Une fois de retour dans celui-ci, ce mardi après-midi, Gregor s’assied sur une chaise au lieu de se mettre aussitôt à l’ouvrage, saisi par une légère mélancolie. Toutes ces mondanités. Qu’il est donc fatigant d’être à l’intérieur de soi, toujours, sans moyen d’en sortir, considérer toujours le monde depuis cette enveloppe où on est enfermé. Et ne pouvoir, à ce monde, montrer de soi qu’un extérieur maquillé tant bien que mal en s’aidant de miroirs. Plus très envie de rien, d’un coup. Petit accès de tristesse.

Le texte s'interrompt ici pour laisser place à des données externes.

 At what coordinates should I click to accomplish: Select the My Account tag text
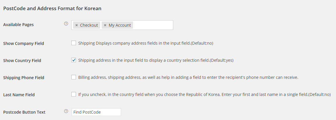120,25
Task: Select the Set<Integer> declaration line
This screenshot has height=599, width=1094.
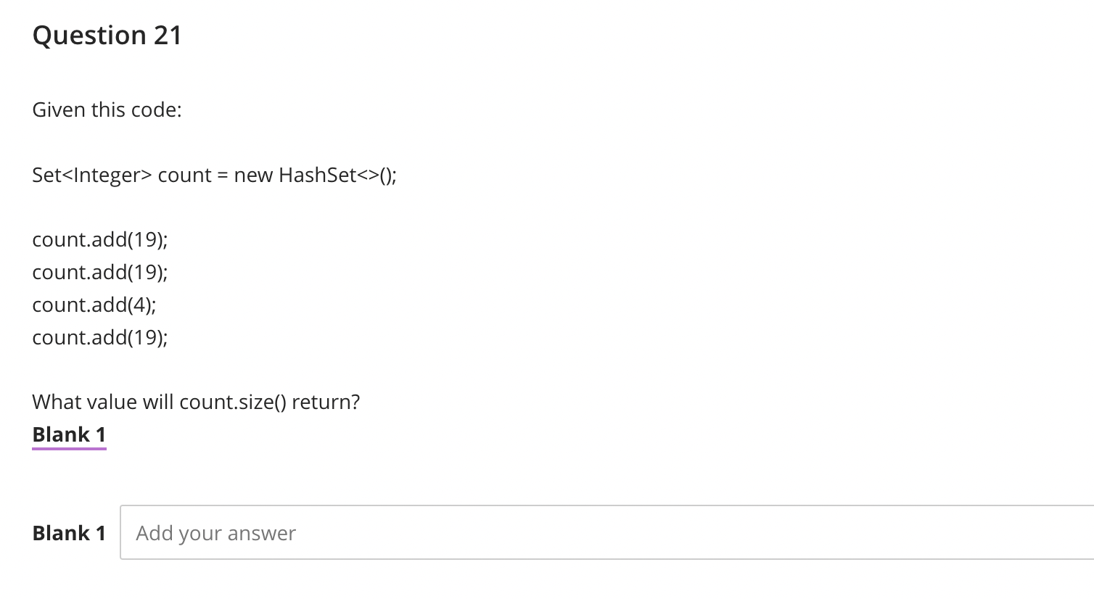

Jean Echenoz, Des éclairs, Minuit, p. 92.
Elle se serra encore contre moi. Son corsage bâillait de plus en plus. Elle risque un geste précis.
– Non, dis-je.
– Pourquoi, puisque je te plais !
Elle eut un sourire moqueur, satisfait, avec, sur le visage, l’expression de cet orgueil rassuré, heureux, comblé, remplaçant l’alarme, que toute femme, vierge, épouse ou putain, ressent, recherche sans jamais s’en lasser, sans jamais s’en rassasier, jamais blasée, jamais indifférente chaque fois qu’elle peut constater, vérifier ce pouvoir millénaire et sacré qui lui a été donné en prime sur l’homme pour la venger de ses autres faiblesses, de ses autres défaites et humiliations.
Claude Simon, Le sacre du printemps, Calmann-Lévy, p. 122.

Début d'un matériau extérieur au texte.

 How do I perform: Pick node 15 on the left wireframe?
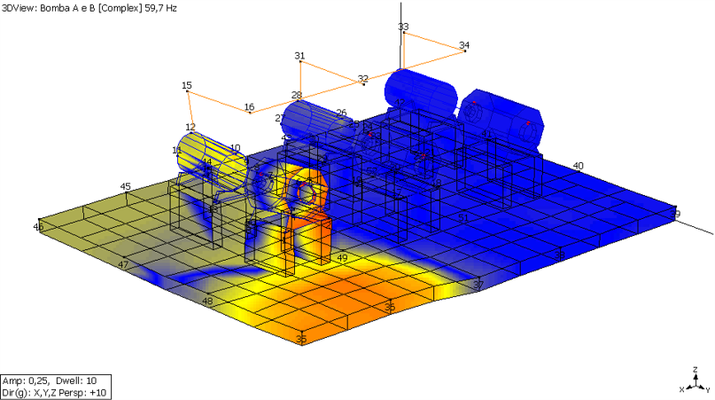[187, 90]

Cracovie, où les cuisses miraculeuses s’ouvrent !
Cracovie, c’est l’espionne au poteau d’exécution !
Mais les soldats ne tireront pas.
Sa furie a désemparé la grossière mécanique du temps.
Les hommes recommenceront la vie en sens inverse,
L’officier redeviendra sperme au delta putride de sa mère.
Gilbert Lely, « Ma civilisation », Poésies complètes (1), Mercure de France, p. 63.
Il faut aimer les livres, ainsi que je le fais, naïvement, pour imaginer que l’âme s’éternise parmi nous grâce aux mots ; elle n’a jamais été que là, en eux, et quand ils se taisent, la voilà qui meurt à jamais.
Thierry Laget, Provinces, L’Arbre vengeur, p. 41.
D’abord, Poix Saint-Hubert
où un homme seul tanguait
sous les néons de La Notte.
Puis Grupont, dont la gare
secondaire ne désirait rien
tant que passer inaperçue ;
à Forrières, bois d’hiver
entassé le long des rues,
nuancier de mousses et
lichens, avant les églises
de Jemelle, saupoudrées
de poussière. À Marloie,
autres stères, aux bûches
cannelle cette fois ; après
Ciney, la ville d’Assesse
que nul ne visite jamais,
et à Courrières (souvenir
de catastrophes minières),
des moignons d’arbustes
sciés sur un talus ébarbé.
À Naninne (ou Louzée ?)
des bovins constellaient
les prés en pente, boues
gelées. Après Gembloux,
escarpements, et toitures
effondrées, oui, à Chastre,
à l’image d’un pays entier.
Gilles Ortlieb, « Traversées », Sous le crible, Finitude, pp. 29-30.